**Task to carry out**
Return the lines of the data below in which the string "section" occurs.

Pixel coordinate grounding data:

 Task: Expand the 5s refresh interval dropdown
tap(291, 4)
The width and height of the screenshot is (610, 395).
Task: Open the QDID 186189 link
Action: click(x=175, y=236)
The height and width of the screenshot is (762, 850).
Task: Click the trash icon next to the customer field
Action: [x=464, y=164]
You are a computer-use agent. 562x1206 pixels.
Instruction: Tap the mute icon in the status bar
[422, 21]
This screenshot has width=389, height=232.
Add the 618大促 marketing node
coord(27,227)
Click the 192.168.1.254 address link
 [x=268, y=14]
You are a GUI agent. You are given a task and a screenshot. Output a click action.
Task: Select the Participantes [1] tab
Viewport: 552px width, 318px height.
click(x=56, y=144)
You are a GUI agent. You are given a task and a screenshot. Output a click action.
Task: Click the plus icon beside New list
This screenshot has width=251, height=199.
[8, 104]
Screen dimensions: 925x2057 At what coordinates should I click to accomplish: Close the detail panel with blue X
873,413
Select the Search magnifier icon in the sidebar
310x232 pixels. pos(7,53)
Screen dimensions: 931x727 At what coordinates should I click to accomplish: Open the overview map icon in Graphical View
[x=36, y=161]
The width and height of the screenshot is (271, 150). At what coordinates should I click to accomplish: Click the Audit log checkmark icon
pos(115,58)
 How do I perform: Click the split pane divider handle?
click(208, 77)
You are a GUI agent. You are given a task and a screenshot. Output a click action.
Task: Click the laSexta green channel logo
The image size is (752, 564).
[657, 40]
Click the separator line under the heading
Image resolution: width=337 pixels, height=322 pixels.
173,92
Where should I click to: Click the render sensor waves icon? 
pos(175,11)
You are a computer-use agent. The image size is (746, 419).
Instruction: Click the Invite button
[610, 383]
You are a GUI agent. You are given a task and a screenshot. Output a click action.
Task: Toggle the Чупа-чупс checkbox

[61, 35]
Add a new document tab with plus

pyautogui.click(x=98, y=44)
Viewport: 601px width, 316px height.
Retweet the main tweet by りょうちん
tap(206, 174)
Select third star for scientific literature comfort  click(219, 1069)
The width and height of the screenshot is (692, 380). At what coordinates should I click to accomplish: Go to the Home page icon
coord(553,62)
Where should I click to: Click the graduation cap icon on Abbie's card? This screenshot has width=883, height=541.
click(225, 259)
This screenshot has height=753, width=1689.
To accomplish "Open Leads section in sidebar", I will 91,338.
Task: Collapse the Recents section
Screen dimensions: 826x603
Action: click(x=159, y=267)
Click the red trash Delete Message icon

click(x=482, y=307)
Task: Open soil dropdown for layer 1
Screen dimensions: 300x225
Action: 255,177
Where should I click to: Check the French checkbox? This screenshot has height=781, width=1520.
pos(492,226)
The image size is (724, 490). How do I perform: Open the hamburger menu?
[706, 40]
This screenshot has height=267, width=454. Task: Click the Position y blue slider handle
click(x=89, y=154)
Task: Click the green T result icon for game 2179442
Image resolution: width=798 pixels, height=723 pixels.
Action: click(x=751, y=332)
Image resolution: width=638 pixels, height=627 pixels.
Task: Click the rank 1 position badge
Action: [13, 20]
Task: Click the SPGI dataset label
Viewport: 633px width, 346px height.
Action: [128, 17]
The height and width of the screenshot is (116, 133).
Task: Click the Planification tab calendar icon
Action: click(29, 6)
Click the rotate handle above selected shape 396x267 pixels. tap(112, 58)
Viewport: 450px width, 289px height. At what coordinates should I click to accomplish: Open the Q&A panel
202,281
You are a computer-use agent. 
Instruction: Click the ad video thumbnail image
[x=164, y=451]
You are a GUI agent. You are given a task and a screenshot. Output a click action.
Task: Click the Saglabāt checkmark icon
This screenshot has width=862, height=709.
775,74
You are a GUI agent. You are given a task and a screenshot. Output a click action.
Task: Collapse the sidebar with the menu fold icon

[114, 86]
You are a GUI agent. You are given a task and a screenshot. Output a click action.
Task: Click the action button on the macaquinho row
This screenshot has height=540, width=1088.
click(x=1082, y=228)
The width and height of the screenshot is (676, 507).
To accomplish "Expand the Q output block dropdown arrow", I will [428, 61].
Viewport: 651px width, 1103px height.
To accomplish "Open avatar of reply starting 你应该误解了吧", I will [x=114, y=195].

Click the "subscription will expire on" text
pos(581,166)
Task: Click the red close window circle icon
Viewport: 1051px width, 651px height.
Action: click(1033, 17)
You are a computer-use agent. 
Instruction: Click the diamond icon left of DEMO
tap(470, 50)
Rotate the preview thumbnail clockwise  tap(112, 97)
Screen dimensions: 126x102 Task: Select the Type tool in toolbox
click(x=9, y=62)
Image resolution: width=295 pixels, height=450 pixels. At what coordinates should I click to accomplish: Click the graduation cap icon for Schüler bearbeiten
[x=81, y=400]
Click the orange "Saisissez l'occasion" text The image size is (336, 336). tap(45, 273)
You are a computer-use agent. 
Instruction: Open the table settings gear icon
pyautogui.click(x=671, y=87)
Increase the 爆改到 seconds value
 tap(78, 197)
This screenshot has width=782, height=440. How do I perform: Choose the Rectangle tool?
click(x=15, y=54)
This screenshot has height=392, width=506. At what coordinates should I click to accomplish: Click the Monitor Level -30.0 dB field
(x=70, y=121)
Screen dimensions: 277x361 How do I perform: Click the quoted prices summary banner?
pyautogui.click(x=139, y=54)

**Expected answer**
To accomplish "Open Leads section in sidebar", I will 91,338.
Task: Collapse the Recents section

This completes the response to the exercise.